### [GOAL OF THE EXERCISE]
Among the entries that follow, locate the line with "Descripción [tab] (58, 1749)" and the line with "Terms [link] (22, 2461)". Output those lines and all lines in between, exactly, minus the pictures.

### [DATA FOR THE TASK]
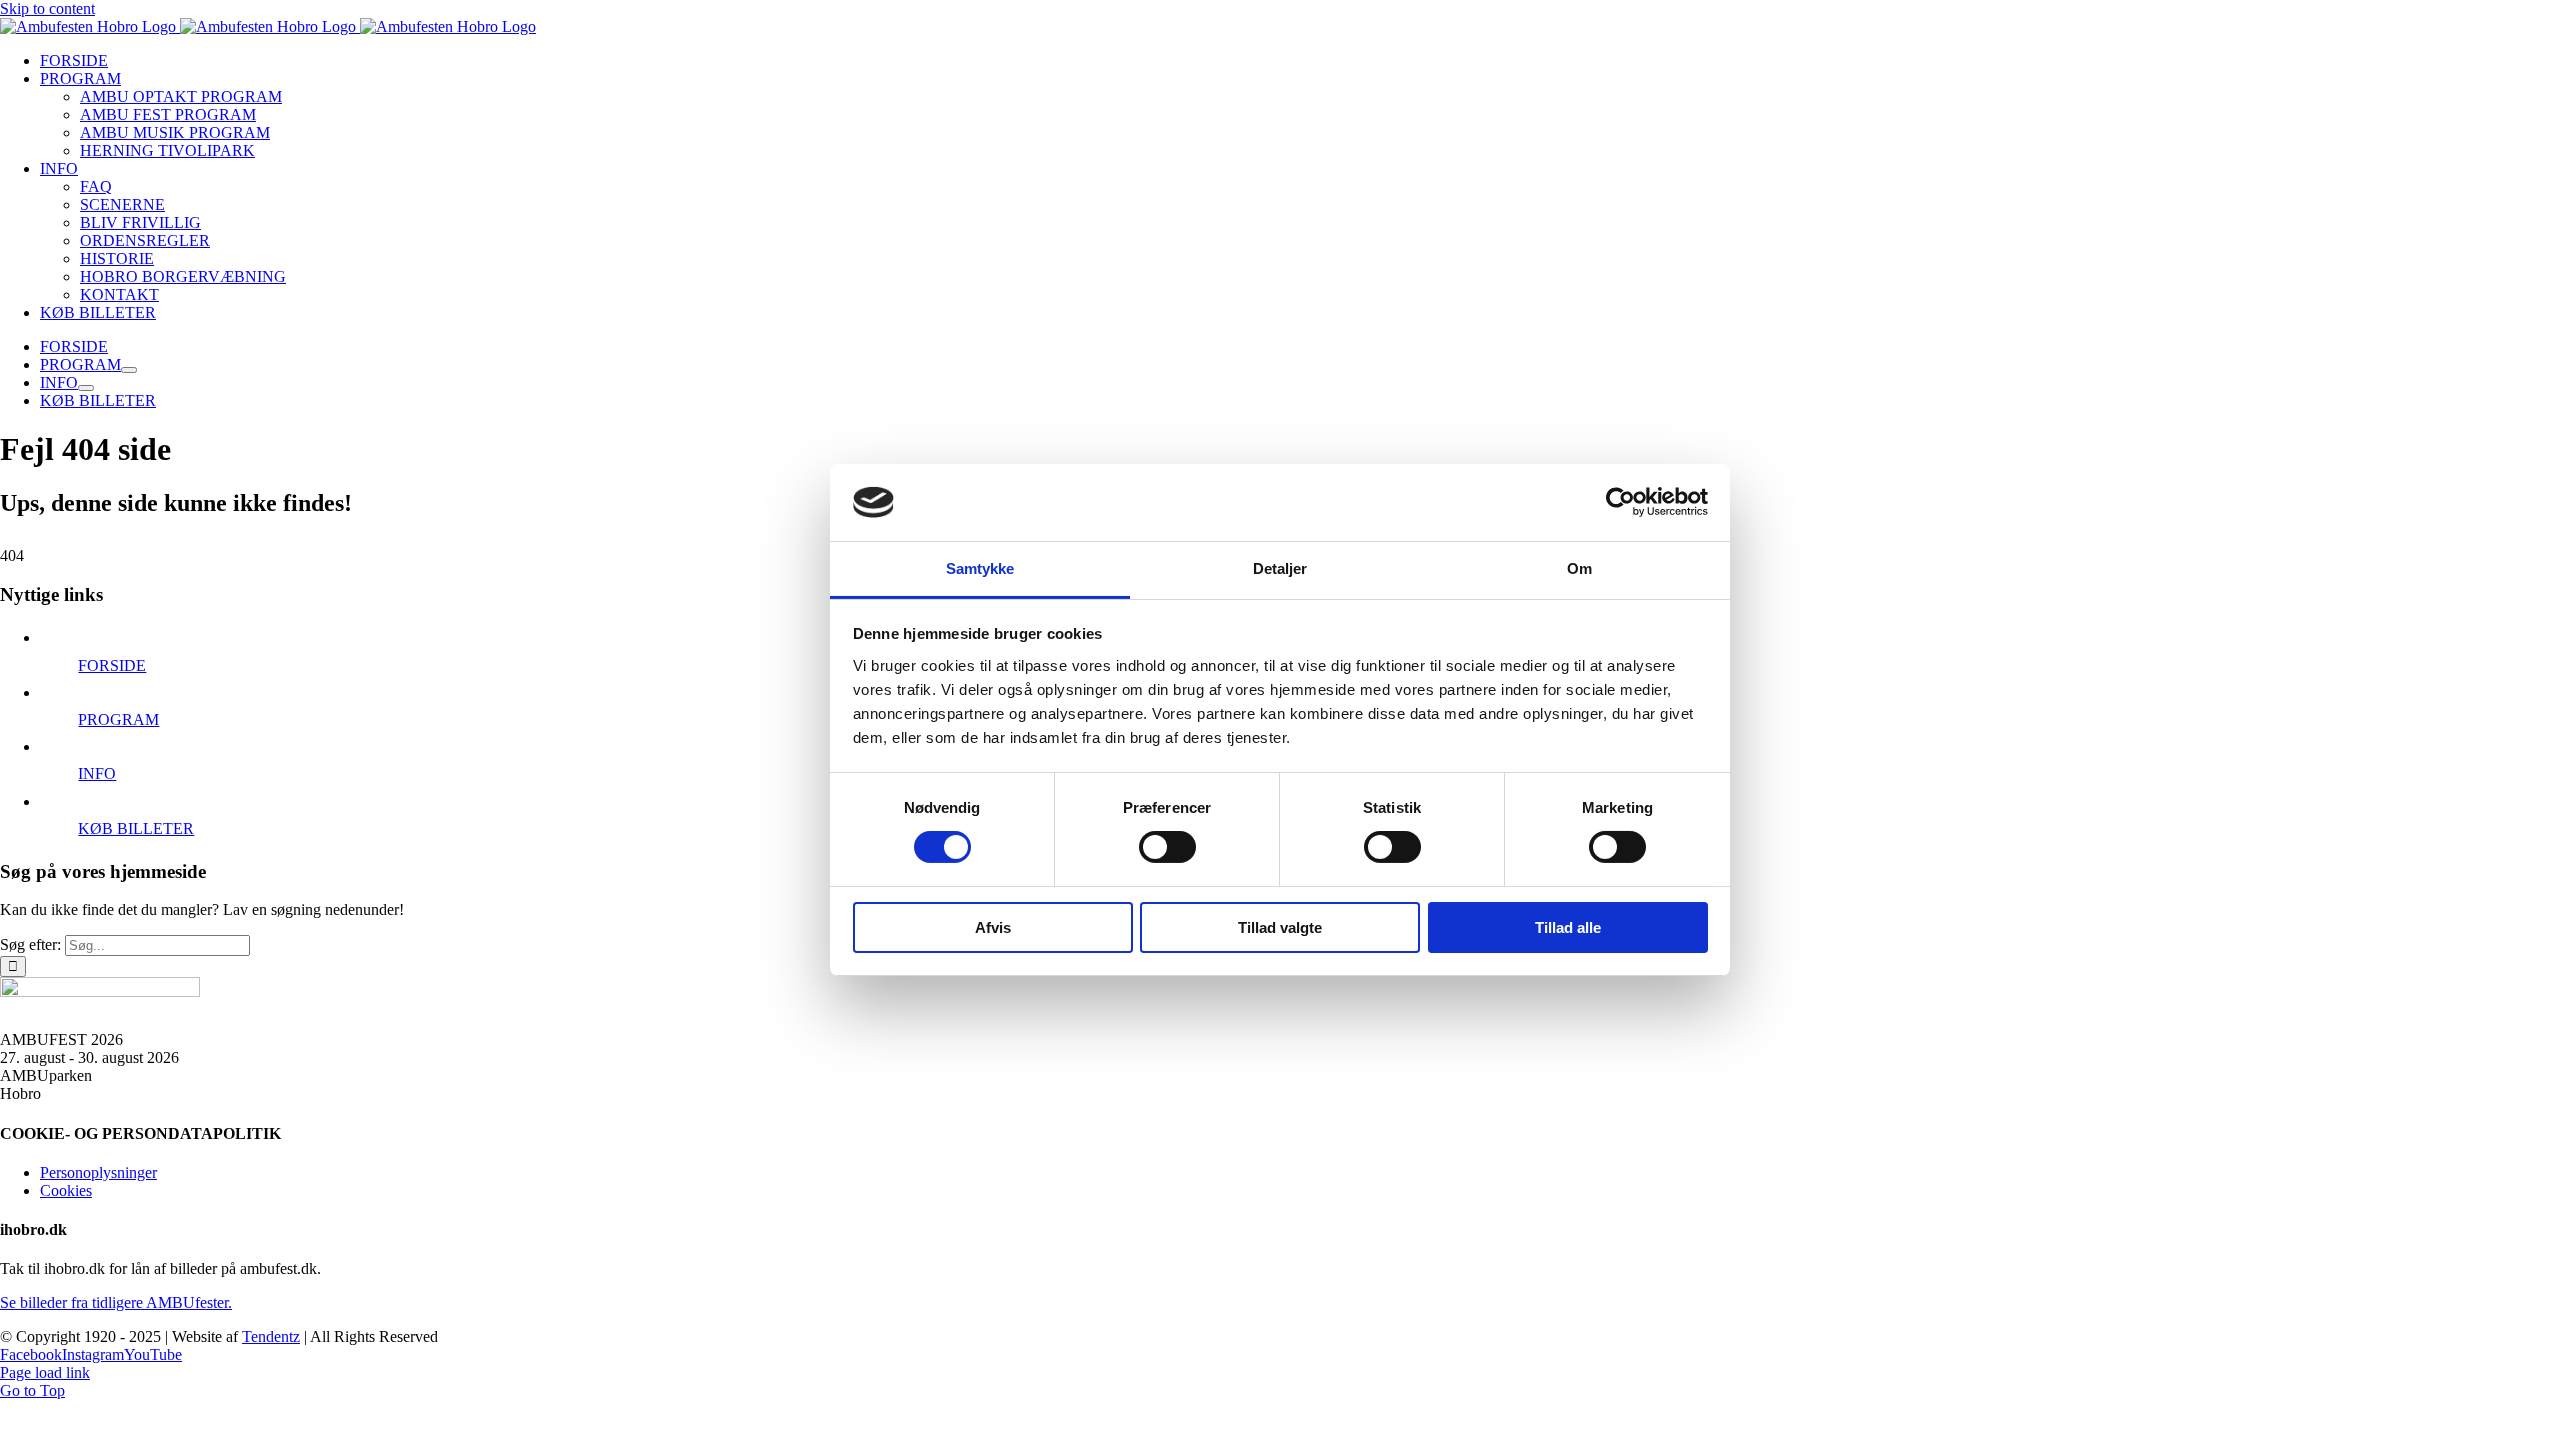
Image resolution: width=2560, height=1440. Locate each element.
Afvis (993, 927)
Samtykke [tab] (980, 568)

...

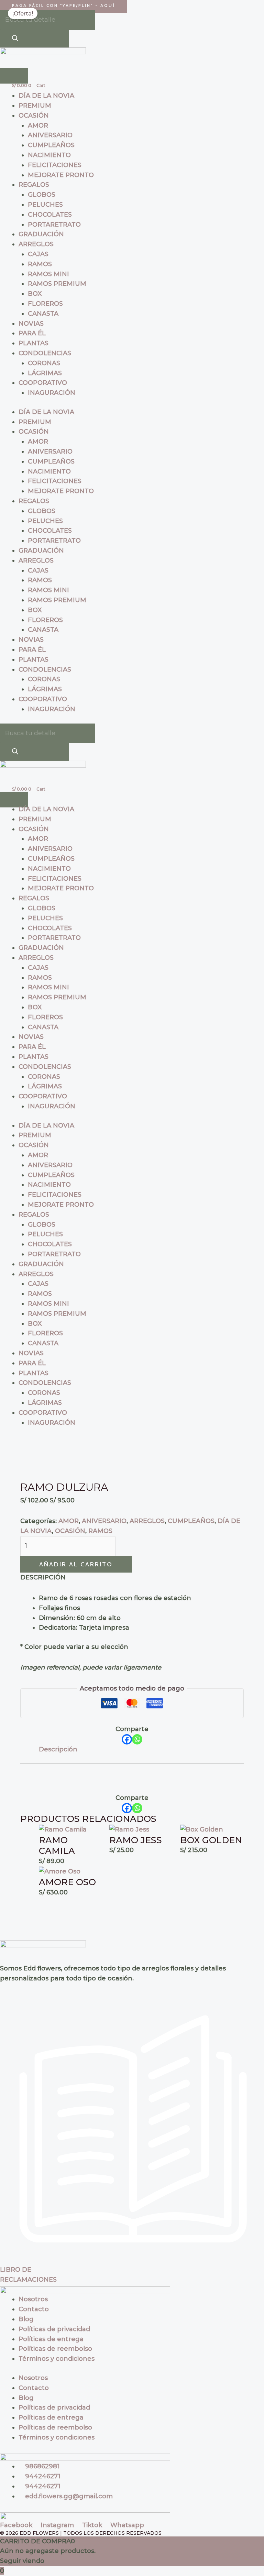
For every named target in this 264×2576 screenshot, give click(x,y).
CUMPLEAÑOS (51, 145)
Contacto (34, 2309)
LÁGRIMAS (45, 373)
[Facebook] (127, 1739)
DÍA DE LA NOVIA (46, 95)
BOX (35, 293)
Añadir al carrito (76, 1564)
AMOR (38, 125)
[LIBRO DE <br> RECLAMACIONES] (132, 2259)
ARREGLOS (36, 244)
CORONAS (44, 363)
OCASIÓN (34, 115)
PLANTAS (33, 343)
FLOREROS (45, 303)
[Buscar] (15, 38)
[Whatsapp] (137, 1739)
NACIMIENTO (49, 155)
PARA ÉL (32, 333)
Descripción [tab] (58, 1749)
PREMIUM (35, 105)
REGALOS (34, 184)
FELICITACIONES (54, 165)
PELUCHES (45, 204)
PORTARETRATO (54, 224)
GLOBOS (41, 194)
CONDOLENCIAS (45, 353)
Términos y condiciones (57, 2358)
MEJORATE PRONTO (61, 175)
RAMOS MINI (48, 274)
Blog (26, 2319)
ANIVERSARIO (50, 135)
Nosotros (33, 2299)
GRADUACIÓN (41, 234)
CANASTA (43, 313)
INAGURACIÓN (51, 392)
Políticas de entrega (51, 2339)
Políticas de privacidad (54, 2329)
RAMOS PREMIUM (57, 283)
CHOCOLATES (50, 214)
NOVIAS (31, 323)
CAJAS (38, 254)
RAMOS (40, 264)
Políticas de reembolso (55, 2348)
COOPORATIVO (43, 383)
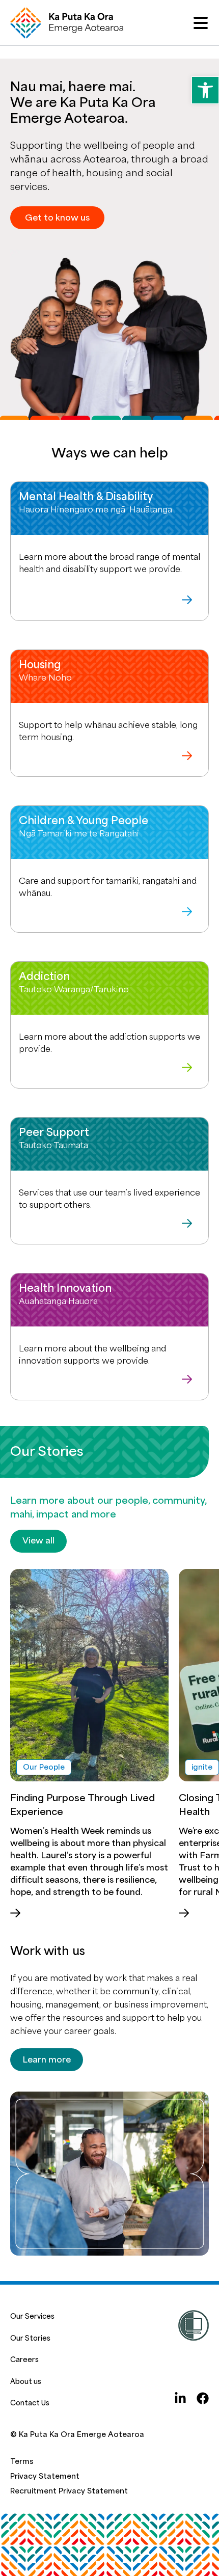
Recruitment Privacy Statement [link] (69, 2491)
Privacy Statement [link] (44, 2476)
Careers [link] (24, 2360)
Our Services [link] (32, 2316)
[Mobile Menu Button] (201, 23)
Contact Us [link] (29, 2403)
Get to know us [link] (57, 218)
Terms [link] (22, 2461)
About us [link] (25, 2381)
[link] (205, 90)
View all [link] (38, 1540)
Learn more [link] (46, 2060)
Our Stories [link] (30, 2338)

### [ANSWER SPACE]
Descripción [tab] (58, 1749)
PREMIUM (35, 105)
REGALOS (34, 184)
FELICITACIONES (54, 165)
PELUCHES (45, 204)
PORTARETRATO (54, 224)
GLOBOS (41, 194)
CONDOLENCIAS (45, 353)
Términos y condiciones (57, 2358)
MEJORATE PRONTO (61, 175)
RAMOS MINI (48, 274)
Blog (26, 2319)
ANIVERSARIO (50, 135)
Nosotros (33, 2299)
GRADUACIÓN (41, 234)
CANASTA (43, 313)
INAGURACIÓN (51, 392)
Políticas de entrega (51, 2339)
Políticas de privacidad (54, 2329)
RAMOS PREMIUM (57, 283)
CHOCOLATES (50, 214)
NOVIAS (31, 323)
CAJAS (38, 254)
RAMOS (40, 264)
Políticas de reembolso (55, 2348)
COOPORATIVO (43, 383)
Recruitment Privacy Statement [link] (69, 2491)
Privacy Statement [link] (44, 2476)
Careers [link] (24, 2360)
Our Services [link] (32, 2316)
[Mobile Menu Button] (201, 23)
Contact Us [link] (29, 2403)
Get to know us [link] (57, 218)
Terms [link] (22, 2461)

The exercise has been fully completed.